## Given text
— start —

Member of the Tennessee House of Representatives from the 51st district
- In office January 13, 2015 – June 4, 2023
- Preceded by: Mike Turner
- Succeeded by: Anthony Davis

Personal details
- Born: Carson William Beck March 21, 1962
- Died: June 4, 2023 (aged 61) Nashville, Tennessee, U.S.
- Party: Democratic
- Spouse: Pamela Beck
- Children: 1
- Education: Belmont University (BBA) Nashville School of Law (JD)
- Occupation: Attorney

= Bill Beck (politician) =

American politician (1962–2023)

Carson William Beck (March 21, 1962 – June 4, 2023) was an American lawyer and politician. He was a member of the Tennessee House of Representatives from 2015 until his death in 2023. A member of the Democratic Party, he represented District 51, which is composed of parts of Davidson County and includes Old Hickory, Madison, Inglewood, East Nashville, Downtown, The Gulch, Germantown, and Salemtown.

==Early life and education==
Beck attended Belmont University where he received his bachelor's degree in Business Administration, in 1985. Representative Beck then attended Nashville School of Law, where he received his Doctor of Jurisprudence, in 1989. He worked as a personal injury attorney in Nashville.

— end —

## Material provided
— start —

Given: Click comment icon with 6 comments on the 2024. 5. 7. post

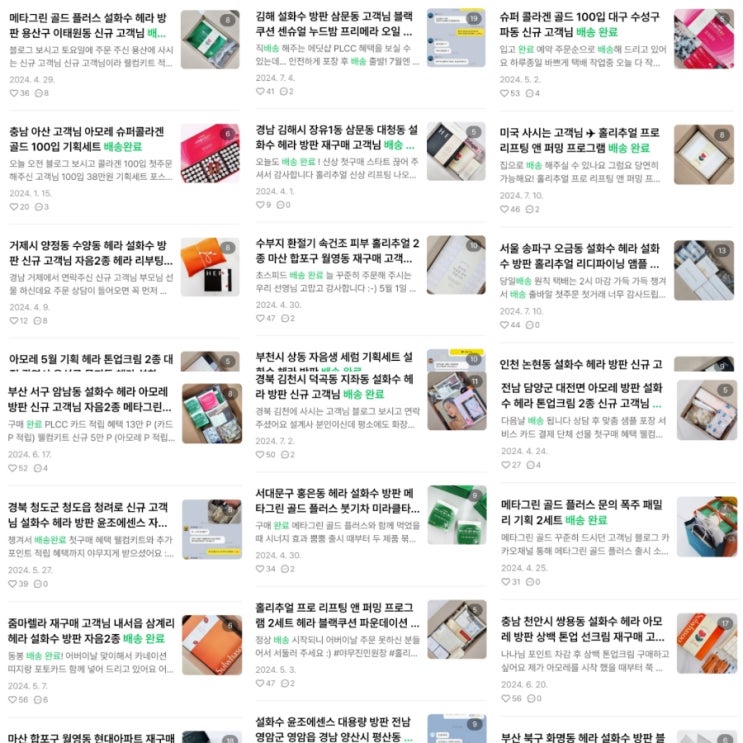Looking at the screenshot, I should [x=37, y=699].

— end —

## To-do list
A - Print the part of the Bill Beck article that begins at the words "- Party: Democratic" and stops after "American politician (1962–2023)".
B - Name every place that the Bill Beck article says District 51 includes.
You won't need the material for this.

## Written answers
A -
- Party: Democratic
- Spouse: Pamela Beck
- Children: 1
- Education: Belmont University (BBA) Nashville School of Law (JD)
- Occupation: Attorney

= Bill Beck (politician) =

American politician (1962–2023)

B - Old Hickory, Madison, Inglewood, East Nashville, Downtown, The Gulch, Germantown, Salemtown